-- Opening Marker --

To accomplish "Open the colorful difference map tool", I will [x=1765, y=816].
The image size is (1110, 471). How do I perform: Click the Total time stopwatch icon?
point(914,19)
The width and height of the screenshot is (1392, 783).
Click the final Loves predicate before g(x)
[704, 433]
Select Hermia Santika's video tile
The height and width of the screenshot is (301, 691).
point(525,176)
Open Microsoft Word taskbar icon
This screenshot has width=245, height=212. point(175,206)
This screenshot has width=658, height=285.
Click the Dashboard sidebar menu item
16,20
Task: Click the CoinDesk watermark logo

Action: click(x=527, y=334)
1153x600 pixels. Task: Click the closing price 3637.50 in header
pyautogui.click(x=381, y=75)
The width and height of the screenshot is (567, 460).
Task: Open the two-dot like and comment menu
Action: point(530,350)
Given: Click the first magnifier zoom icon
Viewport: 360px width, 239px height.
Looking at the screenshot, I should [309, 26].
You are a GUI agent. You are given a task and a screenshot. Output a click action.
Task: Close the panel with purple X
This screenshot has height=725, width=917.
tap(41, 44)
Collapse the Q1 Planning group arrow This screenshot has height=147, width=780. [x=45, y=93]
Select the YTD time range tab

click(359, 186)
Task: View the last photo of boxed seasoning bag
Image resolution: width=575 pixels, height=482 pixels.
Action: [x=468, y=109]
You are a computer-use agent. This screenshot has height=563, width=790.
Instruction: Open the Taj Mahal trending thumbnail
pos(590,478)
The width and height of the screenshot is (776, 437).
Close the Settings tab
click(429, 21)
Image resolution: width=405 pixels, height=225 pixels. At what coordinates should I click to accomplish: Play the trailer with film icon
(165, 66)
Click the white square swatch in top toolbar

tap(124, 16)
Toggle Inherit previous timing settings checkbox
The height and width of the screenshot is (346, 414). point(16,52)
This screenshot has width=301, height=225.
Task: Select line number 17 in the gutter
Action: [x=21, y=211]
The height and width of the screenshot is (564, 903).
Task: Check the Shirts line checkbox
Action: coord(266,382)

-- Closing Marker --

* [Task statement]
Set down, exactly as they appear, the line holding "Close the Settings tab" and every line after it until the records end.

* [Exercise output]
Close the Settings tab
click(429, 21)
Image resolution: width=405 pixels, height=225 pixels. At what coordinates should I click to accomplish: Play the trailer with film icon
(165, 66)
Click the white square swatch in top toolbar

tap(124, 16)
Toggle Inherit previous timing settings checkbox
The height and width of the screenshot is (346, 414). point(16,52)
This screenshot has width=301, height=225.
Task: Select line number 17 in the gutter
Action: [x=21, y=211]
The height and width of the screenshot is (564, 903).
Task: Check the Shirts line checkbox
Action: coord(266,382)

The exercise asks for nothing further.